=== YOUR GOAL ===
Extract from the entries below, exactly as given, only the lines from the line containing "Image resolution: width=1713" to the line containing "The image size is (1027, 420).", both lines included.

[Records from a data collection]

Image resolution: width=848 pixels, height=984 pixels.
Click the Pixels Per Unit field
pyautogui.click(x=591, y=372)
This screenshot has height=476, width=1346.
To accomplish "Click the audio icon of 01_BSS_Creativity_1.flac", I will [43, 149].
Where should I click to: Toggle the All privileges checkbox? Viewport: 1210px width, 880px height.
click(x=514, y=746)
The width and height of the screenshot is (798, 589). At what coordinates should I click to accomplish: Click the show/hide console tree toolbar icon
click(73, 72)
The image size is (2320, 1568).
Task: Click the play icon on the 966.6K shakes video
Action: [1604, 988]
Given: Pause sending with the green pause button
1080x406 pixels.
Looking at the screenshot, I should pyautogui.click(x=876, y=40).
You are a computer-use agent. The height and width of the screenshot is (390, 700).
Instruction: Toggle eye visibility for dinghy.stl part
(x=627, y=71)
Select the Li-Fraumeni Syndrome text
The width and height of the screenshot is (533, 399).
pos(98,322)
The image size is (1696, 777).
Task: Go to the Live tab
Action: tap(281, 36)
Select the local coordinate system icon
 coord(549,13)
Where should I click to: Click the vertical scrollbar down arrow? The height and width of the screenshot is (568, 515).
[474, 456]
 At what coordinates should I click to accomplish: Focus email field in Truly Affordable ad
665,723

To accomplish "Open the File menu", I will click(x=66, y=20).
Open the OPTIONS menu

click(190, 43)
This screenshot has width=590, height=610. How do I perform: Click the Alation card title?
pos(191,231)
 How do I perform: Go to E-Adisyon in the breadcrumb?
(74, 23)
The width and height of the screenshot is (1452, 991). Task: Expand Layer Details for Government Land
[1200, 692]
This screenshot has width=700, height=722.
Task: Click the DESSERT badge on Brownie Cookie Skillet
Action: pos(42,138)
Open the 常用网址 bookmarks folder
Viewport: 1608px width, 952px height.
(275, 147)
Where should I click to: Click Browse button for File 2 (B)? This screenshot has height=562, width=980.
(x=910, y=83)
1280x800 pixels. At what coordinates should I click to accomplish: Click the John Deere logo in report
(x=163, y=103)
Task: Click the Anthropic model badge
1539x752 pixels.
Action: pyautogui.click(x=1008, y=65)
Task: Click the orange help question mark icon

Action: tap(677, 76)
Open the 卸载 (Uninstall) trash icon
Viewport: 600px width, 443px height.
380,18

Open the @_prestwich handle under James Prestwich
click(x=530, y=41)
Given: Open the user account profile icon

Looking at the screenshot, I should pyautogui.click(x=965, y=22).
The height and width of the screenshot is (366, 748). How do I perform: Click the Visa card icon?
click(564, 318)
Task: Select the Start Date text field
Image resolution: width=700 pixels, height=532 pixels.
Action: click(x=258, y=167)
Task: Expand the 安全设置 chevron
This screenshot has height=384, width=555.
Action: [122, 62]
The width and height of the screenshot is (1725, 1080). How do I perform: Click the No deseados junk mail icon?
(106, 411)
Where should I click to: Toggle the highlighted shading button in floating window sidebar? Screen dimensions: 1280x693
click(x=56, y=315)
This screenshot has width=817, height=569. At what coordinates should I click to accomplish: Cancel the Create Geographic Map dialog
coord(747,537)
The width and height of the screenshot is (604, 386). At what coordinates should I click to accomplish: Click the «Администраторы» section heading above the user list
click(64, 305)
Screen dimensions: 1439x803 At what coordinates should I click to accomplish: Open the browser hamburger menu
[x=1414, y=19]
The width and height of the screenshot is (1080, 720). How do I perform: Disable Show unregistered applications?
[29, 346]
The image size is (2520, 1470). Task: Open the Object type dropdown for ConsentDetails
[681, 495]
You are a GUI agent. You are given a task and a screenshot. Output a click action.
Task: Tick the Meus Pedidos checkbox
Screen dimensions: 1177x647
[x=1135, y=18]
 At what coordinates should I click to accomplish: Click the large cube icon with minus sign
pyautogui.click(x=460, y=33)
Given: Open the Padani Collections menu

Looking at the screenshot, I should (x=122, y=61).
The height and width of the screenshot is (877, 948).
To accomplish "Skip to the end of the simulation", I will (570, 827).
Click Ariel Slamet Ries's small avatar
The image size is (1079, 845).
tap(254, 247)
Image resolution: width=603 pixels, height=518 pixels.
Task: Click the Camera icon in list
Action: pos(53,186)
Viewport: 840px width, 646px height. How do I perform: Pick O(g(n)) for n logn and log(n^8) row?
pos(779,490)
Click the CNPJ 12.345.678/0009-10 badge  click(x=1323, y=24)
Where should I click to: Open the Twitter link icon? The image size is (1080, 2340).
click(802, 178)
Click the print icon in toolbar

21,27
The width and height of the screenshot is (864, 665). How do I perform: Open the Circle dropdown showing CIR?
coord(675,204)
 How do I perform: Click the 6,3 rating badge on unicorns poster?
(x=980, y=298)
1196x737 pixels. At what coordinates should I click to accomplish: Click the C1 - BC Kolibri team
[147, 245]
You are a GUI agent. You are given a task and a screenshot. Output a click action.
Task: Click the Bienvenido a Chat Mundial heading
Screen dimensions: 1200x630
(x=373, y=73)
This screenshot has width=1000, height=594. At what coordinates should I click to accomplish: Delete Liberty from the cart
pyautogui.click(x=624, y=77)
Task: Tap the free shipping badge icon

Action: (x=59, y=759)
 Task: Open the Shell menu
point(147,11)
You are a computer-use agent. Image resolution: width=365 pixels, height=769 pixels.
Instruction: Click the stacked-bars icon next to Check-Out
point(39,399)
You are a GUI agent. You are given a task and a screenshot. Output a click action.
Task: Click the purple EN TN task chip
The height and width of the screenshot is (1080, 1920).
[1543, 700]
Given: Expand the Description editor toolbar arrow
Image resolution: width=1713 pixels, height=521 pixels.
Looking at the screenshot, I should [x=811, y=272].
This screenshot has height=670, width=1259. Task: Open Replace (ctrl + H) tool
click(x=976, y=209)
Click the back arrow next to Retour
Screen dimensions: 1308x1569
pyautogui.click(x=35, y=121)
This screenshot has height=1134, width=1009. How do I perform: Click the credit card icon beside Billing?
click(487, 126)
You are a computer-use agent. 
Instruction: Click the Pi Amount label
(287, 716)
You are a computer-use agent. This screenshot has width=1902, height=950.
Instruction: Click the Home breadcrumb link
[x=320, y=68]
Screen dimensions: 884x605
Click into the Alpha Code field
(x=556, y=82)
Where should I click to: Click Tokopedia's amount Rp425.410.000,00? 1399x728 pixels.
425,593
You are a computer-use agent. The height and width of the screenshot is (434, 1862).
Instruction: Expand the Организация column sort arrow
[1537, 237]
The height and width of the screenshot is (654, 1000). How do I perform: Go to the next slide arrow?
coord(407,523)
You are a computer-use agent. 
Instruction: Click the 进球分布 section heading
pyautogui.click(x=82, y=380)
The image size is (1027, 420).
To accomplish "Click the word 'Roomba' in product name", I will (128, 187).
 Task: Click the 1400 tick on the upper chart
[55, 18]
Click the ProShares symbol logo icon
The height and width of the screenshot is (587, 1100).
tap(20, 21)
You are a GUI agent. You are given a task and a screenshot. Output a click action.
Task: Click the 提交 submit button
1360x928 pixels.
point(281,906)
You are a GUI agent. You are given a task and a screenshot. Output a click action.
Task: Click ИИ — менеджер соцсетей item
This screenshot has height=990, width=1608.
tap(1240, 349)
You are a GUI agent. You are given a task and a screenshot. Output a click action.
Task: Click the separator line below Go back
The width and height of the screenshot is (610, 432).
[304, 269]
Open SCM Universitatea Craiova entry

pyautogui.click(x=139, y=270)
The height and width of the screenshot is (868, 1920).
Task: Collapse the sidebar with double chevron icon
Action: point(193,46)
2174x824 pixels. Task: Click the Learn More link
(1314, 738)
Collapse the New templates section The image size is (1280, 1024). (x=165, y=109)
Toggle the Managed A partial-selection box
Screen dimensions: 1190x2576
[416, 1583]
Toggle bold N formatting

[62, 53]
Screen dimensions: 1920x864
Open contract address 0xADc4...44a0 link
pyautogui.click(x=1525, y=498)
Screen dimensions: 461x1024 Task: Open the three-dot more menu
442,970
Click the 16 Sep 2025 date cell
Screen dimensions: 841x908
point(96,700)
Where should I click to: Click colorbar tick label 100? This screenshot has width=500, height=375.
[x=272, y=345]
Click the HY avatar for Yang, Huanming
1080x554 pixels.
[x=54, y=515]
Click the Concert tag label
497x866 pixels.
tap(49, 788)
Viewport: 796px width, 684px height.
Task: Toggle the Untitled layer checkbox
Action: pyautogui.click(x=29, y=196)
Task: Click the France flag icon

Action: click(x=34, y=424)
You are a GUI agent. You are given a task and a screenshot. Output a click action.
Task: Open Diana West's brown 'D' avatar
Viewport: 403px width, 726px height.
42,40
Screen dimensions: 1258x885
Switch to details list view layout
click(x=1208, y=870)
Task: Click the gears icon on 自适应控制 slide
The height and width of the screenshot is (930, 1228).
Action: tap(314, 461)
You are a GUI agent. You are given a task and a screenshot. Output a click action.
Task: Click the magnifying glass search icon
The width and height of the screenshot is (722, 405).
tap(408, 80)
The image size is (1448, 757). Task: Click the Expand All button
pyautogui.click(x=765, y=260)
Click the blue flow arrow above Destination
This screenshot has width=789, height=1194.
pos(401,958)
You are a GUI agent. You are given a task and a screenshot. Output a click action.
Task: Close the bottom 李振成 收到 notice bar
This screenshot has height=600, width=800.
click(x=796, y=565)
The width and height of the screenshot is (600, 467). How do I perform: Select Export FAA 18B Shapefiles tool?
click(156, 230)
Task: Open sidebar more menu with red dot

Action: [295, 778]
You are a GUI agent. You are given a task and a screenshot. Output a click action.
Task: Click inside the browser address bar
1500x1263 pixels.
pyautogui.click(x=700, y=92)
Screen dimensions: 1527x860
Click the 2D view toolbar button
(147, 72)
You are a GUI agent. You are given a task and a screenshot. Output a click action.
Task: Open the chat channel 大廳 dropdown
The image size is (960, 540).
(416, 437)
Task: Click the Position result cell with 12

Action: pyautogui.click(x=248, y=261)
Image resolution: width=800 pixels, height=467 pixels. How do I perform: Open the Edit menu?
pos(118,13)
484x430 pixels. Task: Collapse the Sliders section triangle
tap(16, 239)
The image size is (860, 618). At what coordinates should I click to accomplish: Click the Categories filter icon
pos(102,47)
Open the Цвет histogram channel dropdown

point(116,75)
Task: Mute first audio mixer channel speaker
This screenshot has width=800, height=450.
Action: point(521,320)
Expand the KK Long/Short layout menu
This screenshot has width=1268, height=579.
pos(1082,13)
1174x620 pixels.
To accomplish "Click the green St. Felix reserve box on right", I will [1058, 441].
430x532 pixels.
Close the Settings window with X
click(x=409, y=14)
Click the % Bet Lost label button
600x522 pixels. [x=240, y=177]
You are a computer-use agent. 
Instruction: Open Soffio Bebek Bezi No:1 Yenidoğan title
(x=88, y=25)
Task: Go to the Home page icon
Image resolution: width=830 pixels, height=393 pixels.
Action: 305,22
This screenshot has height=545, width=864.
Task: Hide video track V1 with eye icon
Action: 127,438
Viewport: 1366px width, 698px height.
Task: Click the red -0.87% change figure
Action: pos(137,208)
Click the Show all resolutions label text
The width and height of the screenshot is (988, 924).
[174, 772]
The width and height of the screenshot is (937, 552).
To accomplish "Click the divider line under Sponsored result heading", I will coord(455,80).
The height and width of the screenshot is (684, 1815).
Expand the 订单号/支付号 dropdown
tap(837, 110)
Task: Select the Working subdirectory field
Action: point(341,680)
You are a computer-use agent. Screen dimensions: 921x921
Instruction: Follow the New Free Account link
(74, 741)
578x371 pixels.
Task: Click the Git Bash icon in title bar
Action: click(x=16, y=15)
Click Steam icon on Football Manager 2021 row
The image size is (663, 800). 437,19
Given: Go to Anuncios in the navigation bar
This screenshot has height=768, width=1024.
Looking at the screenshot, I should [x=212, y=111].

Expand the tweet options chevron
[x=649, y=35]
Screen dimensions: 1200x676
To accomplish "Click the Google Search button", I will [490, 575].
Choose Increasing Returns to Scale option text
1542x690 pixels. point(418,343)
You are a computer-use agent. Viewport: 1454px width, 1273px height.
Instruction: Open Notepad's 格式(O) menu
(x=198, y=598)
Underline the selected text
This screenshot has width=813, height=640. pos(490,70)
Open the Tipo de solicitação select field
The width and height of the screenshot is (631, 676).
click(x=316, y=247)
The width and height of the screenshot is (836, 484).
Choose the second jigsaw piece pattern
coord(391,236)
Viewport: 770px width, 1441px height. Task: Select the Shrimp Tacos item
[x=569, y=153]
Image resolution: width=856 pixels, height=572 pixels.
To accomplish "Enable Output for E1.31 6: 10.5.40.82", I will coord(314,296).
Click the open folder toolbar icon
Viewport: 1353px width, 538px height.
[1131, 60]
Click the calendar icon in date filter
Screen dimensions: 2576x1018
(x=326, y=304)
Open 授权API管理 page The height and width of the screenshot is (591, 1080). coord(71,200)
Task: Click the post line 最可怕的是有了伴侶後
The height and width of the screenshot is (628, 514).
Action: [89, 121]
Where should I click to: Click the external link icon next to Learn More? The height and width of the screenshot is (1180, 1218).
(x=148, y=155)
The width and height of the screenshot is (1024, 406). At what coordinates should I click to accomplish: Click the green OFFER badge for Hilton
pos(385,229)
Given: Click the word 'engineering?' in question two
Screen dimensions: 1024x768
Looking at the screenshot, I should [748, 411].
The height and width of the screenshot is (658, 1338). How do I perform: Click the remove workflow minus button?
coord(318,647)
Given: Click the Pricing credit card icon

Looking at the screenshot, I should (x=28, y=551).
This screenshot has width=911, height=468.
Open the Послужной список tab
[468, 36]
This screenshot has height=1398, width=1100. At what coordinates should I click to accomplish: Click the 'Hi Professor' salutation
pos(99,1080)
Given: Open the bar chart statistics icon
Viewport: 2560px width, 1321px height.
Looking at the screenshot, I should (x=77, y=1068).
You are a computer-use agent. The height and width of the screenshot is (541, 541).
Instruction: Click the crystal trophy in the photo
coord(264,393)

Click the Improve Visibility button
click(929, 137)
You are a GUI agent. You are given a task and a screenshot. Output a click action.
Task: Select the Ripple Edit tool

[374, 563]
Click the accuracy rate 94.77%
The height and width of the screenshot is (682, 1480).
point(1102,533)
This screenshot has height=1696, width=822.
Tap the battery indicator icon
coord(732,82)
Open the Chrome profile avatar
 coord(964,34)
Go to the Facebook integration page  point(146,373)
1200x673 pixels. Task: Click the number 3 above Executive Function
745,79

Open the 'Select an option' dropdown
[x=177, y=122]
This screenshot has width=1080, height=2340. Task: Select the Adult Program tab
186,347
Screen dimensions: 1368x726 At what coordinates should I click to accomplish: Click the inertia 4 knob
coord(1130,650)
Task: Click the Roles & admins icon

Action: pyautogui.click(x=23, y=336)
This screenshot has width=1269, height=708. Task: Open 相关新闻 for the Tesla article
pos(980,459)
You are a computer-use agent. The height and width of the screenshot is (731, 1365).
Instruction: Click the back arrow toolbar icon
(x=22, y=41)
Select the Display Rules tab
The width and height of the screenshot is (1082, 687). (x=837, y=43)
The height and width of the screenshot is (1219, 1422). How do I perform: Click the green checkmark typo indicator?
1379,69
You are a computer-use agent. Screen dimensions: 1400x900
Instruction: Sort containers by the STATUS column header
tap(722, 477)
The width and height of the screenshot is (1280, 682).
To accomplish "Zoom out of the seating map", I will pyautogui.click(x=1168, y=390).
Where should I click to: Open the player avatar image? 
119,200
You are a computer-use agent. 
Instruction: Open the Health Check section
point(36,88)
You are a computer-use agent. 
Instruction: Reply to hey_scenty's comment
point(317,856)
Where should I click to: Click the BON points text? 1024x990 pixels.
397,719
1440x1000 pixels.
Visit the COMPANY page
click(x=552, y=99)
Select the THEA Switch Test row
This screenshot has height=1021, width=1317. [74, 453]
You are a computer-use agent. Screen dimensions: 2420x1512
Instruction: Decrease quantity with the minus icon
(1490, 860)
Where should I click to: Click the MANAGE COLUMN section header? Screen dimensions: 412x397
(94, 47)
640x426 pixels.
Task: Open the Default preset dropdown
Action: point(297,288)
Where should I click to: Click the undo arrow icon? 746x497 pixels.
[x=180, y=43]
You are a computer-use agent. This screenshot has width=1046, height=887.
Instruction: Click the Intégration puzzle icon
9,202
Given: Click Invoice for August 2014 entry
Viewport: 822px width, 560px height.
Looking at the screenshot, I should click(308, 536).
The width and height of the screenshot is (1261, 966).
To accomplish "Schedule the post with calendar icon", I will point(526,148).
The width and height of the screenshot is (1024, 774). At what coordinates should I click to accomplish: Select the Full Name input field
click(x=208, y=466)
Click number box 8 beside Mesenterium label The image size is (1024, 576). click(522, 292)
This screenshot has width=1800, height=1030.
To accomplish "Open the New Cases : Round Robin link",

=== FINAL ANSWER ===
Image resolution: width=1713 pixels, height=521 pixels.
Looking at the screenshot, I should [x=811, y=272].
This screenshot has height=670, width=1259. Task: Open Replace (ctrl + H) tool
click(x=976, y=209)
Click the back arrow next to Retour
Screen dimensions: 1308x1569
pyautogui.click(x=35, y=121)
This screenshot has height=1134, width=1009. How do I perform: Click the credit card icon beside Billing?
click(487, 126)
You are a computer-use agent. 
Instruction: Click the Pi Amount label
(287, 716)
You are a computer-use agent. This screenshot has width=1902, height=950.
Instruction: Click the Home breadcrumb link
[x=320, y=68]
Screen dimensions: 884x605
Click into the Alpha Code field
(x=556, y=82)
Where should I click to: Click Tokopedia's amount Rp425.410.000,00? 1399x728 pixels.
425,593
You are a computer-use agent. The height and width of the screenshot is (434, 1862).
Instruction: Expand the Организация column sort arrow
[1537, 237]
The height and width of the screenshot is (654, 1000). How do I perform: Go to the next slide arrow?
coord(407,523)
You are a computer-use agent. 
Instruction: Click the 进球分布 section heading
pyautogui.click(x=82, y=380)
The image size is (1027, 420).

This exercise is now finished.